The team got a cube of each core, freeze dried them, and used a solvent under pressure to extract the waxes. They separated the waxes by their mass using a gas chromatograph-isotope ratio mass spectrometer.
The hydrogen that is used to make the wax comes from the water that the plant uses. You can see that it's like a fingerprints. The kind of rain you have is traced by the isotopes. They can compare the amount of winter and summer rain. It is quite powerful.
In the second part of the study, a professor at the University of Connecticut ran simulations to find out how sea temperatures affect monsoons. When the marine temperatures in the area from Alaska to off the coast of Baja, California were higher than the tropical waters off Central America, there was a chance for stronger monsoons in the Southwest. The relatively cooler tropical air is pulled in by the warmer local air. She explains that it creates a loop. The Southwest North America regions can be driven into by this.
As temperatures rise, more intense monsoon storms will be fed by a marine heat wave off California.
There will be monsoons that will help with the Southwest's dry spell. They will be stronger and will cause more flooding. In Arizona, the monsoon accounts for 60 percent of the precipitation. In the desert, it is an important source of water. It replenishes the water in some systems. The flip side of that is that monsoon storms can be so intense and so quick that a lot of the water can end up off the landscape. It's not always the case that it replenishes the water table.

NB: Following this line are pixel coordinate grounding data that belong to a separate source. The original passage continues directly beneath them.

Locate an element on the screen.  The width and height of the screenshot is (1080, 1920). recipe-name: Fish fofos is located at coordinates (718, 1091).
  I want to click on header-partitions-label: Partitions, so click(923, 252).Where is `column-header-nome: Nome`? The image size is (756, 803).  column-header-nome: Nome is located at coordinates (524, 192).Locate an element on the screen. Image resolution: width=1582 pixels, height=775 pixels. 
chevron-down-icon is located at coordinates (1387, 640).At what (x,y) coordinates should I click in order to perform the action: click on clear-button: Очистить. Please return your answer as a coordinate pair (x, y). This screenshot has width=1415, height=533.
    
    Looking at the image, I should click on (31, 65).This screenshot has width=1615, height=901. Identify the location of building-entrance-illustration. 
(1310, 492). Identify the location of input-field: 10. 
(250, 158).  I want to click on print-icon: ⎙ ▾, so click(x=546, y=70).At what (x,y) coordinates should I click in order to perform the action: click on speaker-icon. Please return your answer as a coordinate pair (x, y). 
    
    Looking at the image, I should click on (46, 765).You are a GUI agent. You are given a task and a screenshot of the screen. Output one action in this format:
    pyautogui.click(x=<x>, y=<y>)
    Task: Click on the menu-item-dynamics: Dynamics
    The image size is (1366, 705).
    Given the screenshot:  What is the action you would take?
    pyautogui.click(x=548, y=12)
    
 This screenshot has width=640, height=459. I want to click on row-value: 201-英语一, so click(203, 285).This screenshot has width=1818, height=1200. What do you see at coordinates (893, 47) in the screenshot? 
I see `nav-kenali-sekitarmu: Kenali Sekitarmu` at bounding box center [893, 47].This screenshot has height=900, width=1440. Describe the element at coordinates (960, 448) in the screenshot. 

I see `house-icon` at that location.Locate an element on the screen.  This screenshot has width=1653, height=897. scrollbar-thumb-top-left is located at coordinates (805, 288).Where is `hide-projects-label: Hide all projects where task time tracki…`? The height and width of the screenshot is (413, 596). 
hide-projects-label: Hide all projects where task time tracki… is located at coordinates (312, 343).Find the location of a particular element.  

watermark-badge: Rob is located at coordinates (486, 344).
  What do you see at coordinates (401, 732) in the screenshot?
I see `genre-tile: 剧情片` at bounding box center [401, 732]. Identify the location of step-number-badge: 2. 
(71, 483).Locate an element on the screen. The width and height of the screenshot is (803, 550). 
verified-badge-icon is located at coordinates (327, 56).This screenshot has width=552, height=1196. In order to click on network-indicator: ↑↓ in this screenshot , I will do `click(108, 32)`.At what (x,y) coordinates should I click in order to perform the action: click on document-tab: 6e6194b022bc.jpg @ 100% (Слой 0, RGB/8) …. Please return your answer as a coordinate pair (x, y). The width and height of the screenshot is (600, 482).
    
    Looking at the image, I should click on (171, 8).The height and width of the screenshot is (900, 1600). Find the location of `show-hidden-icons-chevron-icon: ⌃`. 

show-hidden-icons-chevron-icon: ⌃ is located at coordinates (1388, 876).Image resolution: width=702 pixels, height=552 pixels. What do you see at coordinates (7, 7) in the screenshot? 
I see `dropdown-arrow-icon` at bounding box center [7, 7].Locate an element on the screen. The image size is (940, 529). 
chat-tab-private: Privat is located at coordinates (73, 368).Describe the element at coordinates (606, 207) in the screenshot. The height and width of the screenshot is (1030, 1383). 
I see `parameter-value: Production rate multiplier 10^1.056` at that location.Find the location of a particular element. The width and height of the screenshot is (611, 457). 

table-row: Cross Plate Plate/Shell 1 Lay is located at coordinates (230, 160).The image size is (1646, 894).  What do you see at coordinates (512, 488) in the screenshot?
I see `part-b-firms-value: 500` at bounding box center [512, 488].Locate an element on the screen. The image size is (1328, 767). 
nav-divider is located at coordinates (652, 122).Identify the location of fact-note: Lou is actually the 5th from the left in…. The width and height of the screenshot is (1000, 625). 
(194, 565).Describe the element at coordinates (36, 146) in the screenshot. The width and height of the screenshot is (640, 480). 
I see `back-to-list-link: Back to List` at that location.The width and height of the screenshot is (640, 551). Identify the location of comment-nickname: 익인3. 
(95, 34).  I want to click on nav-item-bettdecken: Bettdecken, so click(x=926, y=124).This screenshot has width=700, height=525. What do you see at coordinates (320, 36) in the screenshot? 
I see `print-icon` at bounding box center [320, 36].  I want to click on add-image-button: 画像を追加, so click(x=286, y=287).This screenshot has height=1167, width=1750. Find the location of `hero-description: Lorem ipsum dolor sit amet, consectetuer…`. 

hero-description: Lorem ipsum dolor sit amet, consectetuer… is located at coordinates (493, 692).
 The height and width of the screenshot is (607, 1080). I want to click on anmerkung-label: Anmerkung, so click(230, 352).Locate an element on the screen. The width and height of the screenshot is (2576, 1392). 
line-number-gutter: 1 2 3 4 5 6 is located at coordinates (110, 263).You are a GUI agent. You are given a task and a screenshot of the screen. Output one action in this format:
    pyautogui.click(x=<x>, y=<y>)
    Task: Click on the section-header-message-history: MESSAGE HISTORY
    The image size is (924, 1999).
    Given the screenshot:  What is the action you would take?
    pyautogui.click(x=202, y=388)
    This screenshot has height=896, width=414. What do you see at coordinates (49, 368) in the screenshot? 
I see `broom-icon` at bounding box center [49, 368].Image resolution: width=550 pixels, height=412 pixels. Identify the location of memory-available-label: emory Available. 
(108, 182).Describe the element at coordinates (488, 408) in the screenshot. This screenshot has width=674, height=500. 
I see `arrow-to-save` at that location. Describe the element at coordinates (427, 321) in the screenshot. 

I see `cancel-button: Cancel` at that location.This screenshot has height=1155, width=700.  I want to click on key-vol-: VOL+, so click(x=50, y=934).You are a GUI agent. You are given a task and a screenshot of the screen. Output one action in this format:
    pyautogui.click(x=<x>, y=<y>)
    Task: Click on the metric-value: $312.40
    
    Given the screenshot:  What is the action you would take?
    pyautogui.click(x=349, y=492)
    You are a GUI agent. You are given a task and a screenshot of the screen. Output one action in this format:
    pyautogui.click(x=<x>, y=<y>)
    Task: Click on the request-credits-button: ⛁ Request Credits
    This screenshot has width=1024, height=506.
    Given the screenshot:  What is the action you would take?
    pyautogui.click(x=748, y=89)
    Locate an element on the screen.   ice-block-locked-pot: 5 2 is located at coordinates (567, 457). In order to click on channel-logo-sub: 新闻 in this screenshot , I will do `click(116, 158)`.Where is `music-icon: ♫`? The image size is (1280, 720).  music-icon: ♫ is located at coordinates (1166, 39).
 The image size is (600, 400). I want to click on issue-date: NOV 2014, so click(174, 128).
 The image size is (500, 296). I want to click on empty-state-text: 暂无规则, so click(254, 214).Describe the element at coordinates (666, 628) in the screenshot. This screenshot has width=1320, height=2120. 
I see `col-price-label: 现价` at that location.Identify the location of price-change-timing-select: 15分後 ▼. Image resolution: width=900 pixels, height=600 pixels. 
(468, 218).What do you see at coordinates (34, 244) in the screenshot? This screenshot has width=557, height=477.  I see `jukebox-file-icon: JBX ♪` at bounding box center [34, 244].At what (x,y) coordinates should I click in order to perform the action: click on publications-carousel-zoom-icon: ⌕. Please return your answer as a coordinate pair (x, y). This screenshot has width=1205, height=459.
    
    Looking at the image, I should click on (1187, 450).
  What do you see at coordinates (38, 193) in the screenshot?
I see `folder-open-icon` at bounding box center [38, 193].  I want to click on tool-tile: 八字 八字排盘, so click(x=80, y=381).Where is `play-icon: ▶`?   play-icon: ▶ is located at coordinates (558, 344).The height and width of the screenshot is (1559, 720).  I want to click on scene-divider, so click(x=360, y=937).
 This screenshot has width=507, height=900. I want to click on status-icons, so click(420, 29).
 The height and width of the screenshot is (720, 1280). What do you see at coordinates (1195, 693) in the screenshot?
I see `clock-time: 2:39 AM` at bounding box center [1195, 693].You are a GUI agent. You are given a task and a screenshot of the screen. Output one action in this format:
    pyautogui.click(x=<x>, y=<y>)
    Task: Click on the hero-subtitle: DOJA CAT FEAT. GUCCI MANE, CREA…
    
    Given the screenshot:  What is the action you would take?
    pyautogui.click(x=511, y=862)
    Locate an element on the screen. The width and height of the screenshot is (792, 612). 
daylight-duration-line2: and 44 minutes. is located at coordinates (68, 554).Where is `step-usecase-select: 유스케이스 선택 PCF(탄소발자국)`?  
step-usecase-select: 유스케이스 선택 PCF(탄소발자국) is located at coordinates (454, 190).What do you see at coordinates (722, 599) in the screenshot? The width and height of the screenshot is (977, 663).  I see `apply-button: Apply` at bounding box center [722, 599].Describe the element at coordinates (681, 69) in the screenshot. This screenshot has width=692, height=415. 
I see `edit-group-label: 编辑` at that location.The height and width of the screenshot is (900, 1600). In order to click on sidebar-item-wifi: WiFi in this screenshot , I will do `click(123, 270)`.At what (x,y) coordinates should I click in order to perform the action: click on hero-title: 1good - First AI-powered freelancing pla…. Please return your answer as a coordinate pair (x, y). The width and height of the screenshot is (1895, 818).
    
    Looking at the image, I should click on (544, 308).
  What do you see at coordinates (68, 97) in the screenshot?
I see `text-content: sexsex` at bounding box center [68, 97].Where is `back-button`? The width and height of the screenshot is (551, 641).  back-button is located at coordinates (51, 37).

As the climate has changed, design standards for infrastructure have not kept pace. The Atlas 14 reports for the US Southwest do not rely on a changing future but on historical amounts. The Southwest study was updated in 2011.
There is a connection between monsoons and fires. The growth of fuel loads is increased by the growth of plants. Bigger fires were set off by the subsequent droughts.
She says that a stronger monsoon season creates unforeseen dangers from fire and flooding. We are going to look at how fire and flooding respond to a warmer climate.